A comprehensive care program used in New York City improves HIV-positive people’s retention in care and their rate of viral suppression, in particular among the most vulnerable individuals, aidsmap reports. Publishing their findings in Clinical Infectious Diseases, researchers studied the effects of New York’s Ryan White Part A HIV Care Coordination Program, which was launched in 2009. They studied 3,641 people living with the virus who were either newly diagnosed or who had demonstrated poor engagement in care in the past.

The program provides staff who can accompany clients on clinic visits to provide support and who can also track down clients after they miss an appointment. Other program services include case management, a multi-disciplinary care team, support with adherence to medications, and information structured to promote health.

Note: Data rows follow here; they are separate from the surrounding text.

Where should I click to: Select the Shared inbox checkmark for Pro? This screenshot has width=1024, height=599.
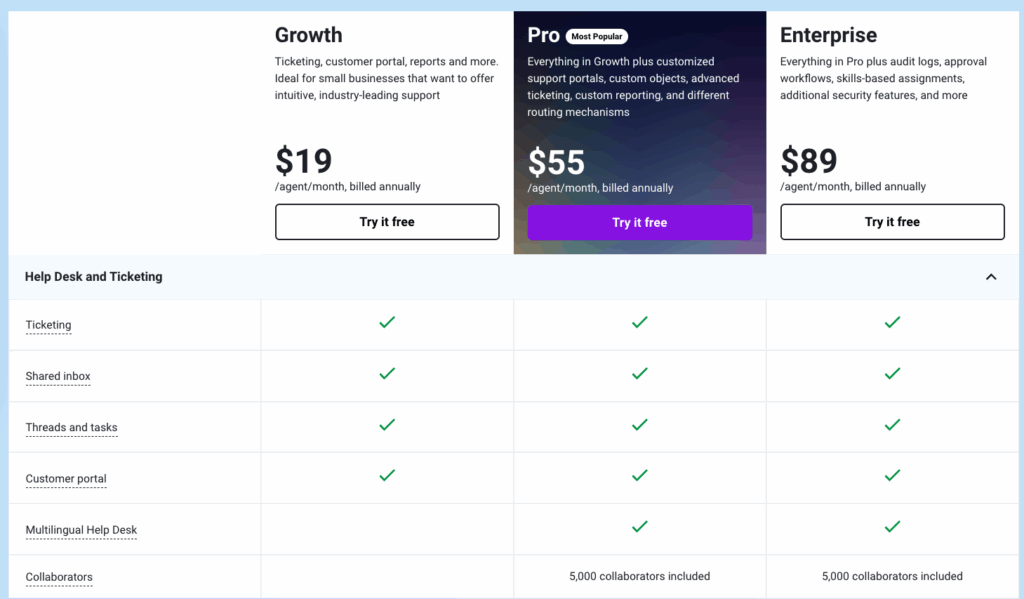pos(640,375)
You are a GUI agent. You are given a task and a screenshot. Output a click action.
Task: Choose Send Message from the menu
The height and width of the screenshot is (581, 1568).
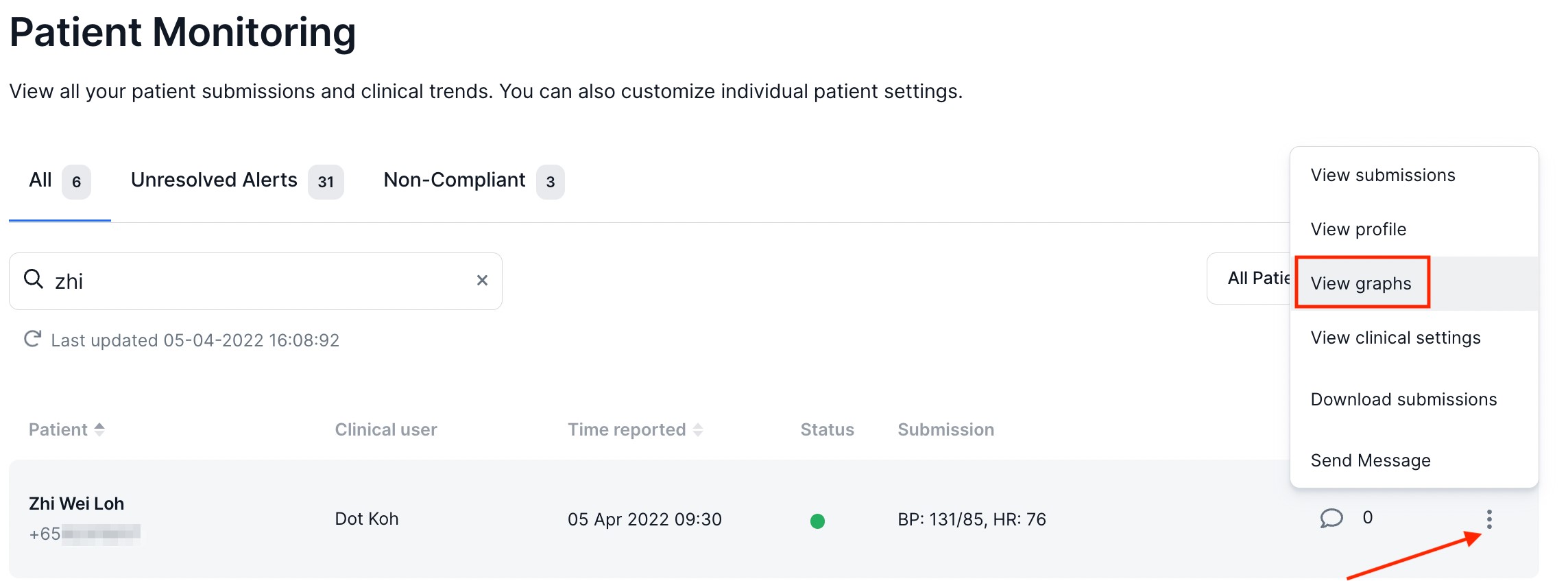pyautogui.click(x=1370, y=461)
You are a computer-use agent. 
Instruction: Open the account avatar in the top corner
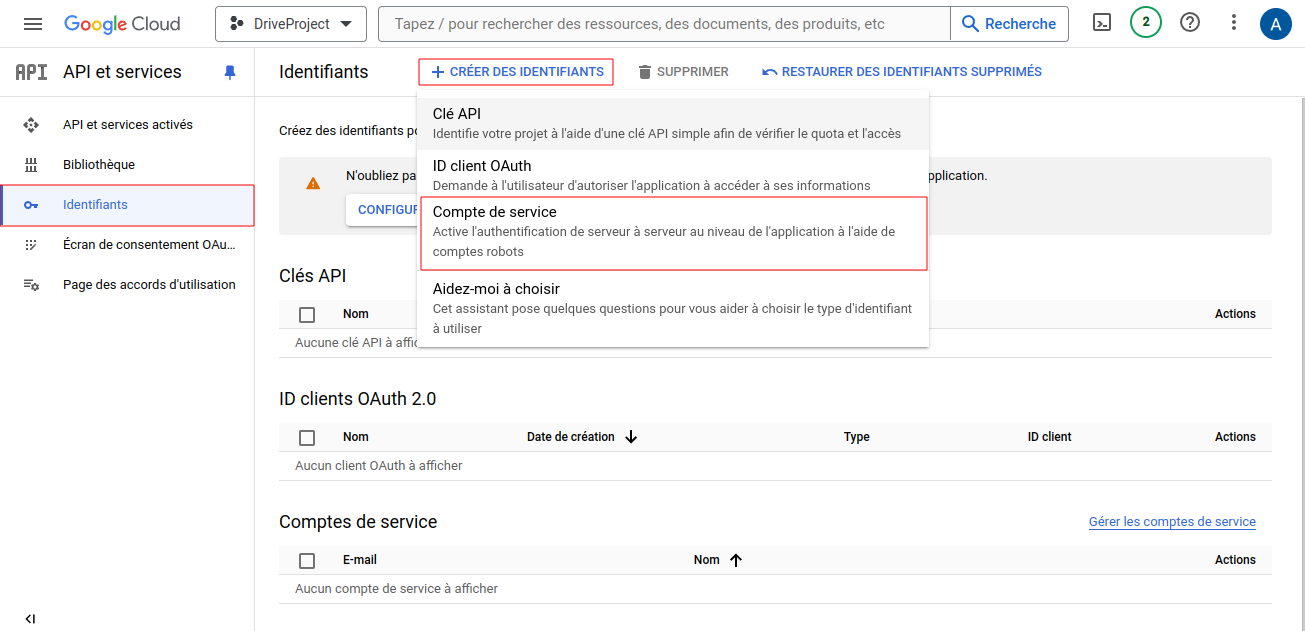(x=1277, y=21)
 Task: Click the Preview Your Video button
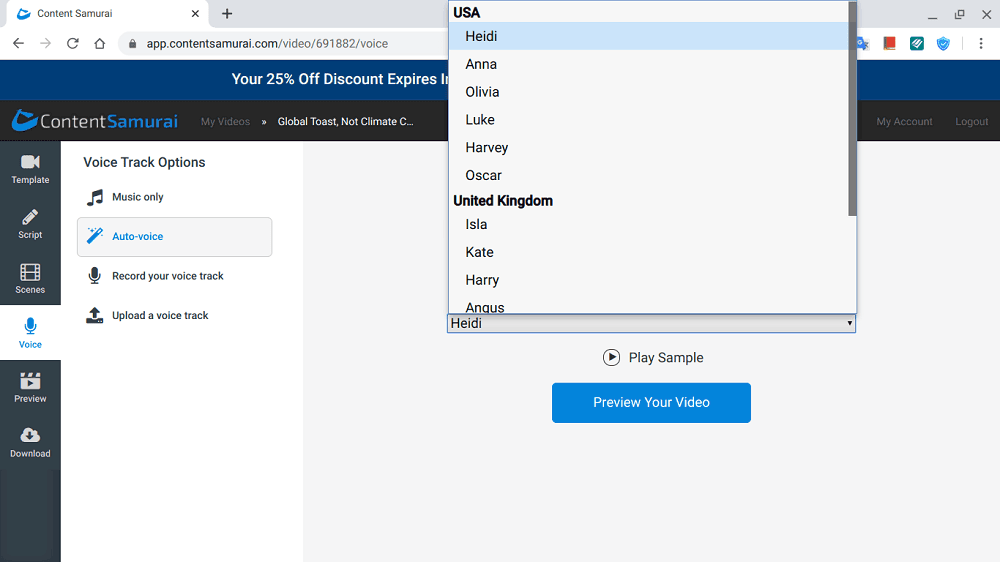tap(651, 402)
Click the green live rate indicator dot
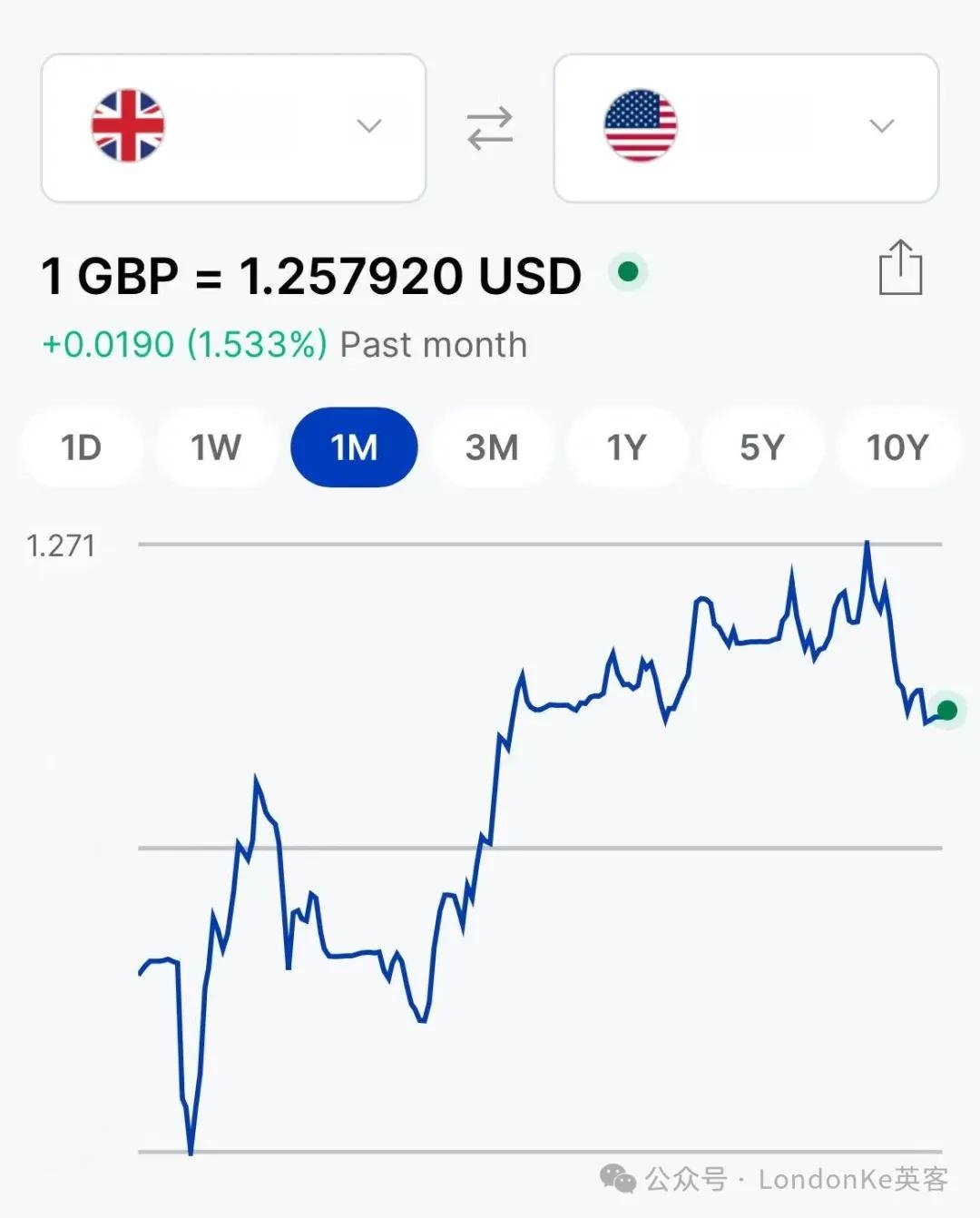Viewport: 980px width, 1218px height. coord(628,271)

Ninety-two percent of the participants in the study were black or Latino. At the study’s outset, 74 percent of the participants were in care, 14 percent were out of care (defined as not having had a CD4 and viral load test during the previous six months), and 13 percent were newly diagnosed (defined as having tested positive during the previous year).

The participants were followed for one year. During that time, retention in care increased from 74 percent to 91 percent among the previously diagnosed participants. Their rate of virologic suppression increased from 32 to 51 percent during that time. Those who had been out of care for six months or more showed the greatest improvements.

Among the newly diagnosed participants, 91 percent were retained in care and 66 percent had a suppressed viral load after a year in the program.